There are moments that I've had some real brilliance, you know. But I think they are moments. And sometimes, in a career, moments are enough. I never felt I played the great part. I never felt that I directed the great movie. And I can't say that it's anybody's fault but my own.
[on his Elegy (2008) co-star Penélope Cruz] I was aware of her, but when I saw this film, she is amazing. For the first time, I really looked at her as a woman - she's like a Sophia Loren, she's like this earth mother who has power. I was really impressed with her when I saw the film.
I am just a middle-class farm boy from Dodge City and my grandparents were wheat farmers. I thought painting, acting, directing and photography was all part of being an artist. I have made my money that way. And I have had some fun. It's not been a bad life.
I made a picture called Super Mario Bros. (1993), and my six-year-old son at the time - he's now 18 - he said, "Dad, I think you're probably a pretty good actor, but why did you play that terrible guy "King Koopa" in "Super Mario Bros."?" and I said, "Well Henry, I did that so you could have shoes", and he said, "Dad, I don't need shoes that badly".
I voted for Bush, father and son, but this time I'll vote for Obama.
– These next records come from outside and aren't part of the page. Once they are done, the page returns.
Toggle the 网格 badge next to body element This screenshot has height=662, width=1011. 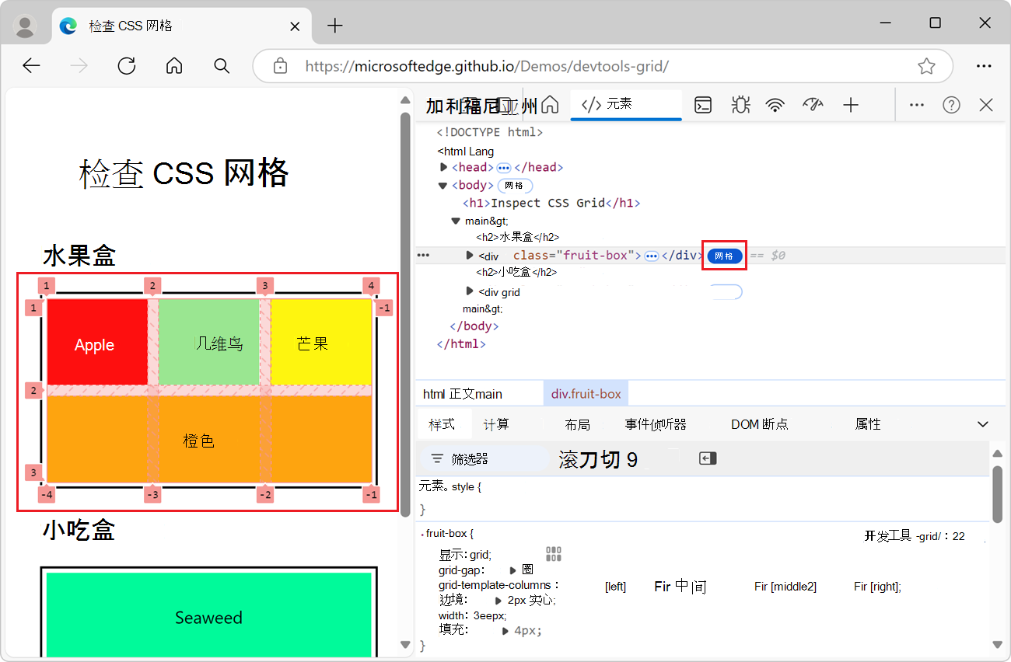(x=514, y=185)
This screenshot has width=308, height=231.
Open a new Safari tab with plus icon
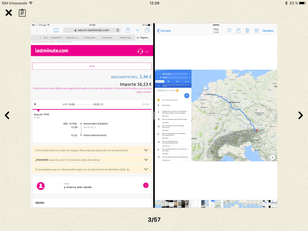point(138,30)
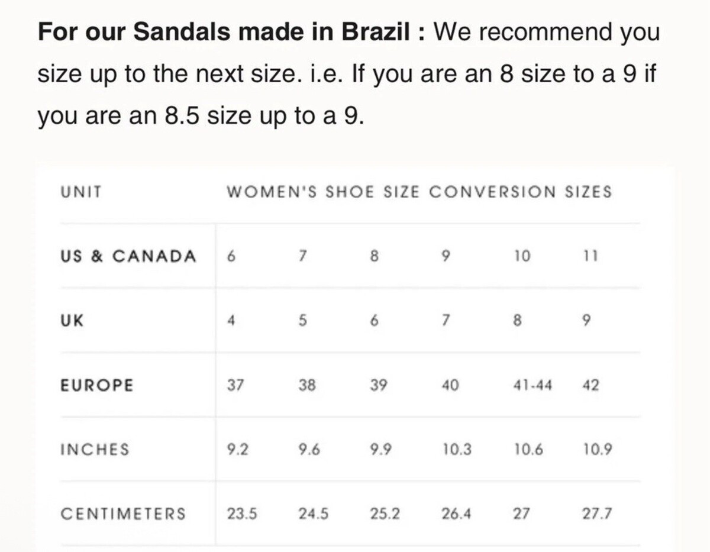Pick the 23.5 centimeters value
This screenshot has width=710, height=552.
click(241, 514)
I was the first person in my family to have been Republican. For most of my life, I wasn't on the Left. I pray God Barack Obama is elected.
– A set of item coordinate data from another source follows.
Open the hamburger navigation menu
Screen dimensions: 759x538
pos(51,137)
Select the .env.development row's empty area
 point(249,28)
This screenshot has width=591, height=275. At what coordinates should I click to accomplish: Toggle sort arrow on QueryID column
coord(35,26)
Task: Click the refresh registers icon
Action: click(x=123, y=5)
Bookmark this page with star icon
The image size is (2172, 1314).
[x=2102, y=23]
[on the years 1961 to 1967] I'm not really a person that looks back on my life, because it wasn't that pleasant to me. I have a lot of great memories, but I don't go there, because there are really dark memories too. The only regret I could have is that I wasn't directing movies. And that I wasn't really getting good parts. But I had a wonderful art experience during that period (his photography), and a life experience which I don't think I would trade, even for directing a movie. Because it was really a wonderful time. No, I don't think I would change anything.
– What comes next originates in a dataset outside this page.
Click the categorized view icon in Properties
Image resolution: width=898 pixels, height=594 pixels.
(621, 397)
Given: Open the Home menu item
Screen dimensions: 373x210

[on the imprisonment of friend Phil Spector] I don't know if he shot that girl or not, but I know that if he did, it was an accident. When you play with guns, accidents happen.
She [Michelle Phillips] went off to work with Leonard Cohen and called me eight days later. I said, "I love you, I need you". She said, "Have you ever thought of suicide?"
[on Super Mario Bros. (1993)] It was a nightmare, very honestly, that movie. It was a husband-and-wife directing team who were both control freaks and wouldn't talk before they made decisions. Anyway, I was supposed to go down there for five weeks, and I was there for 17. It was so over budget.
Nobody had ever seen themselves portrayed in a movie. At every love-in across the country people were smoking grass and dropping LSD, while audiences were still watching Doris Day and Rock Hudson.
Independent films in this country are in the same position. Miramax and Fine Line are not independent - they're with Disney! Come on. Or they're with Warner Brothers. They're all with somebody.
To make a documentary is one thing, to make a feature film is quite another.
Easy Rider (1969) was never a motorcycle movie to me. A lot of it was about politically what was going on in the country.
Work is fun to me. All those years of being an actor and a director and not being able to get a job - two weeks is too long to not know what my next job will be.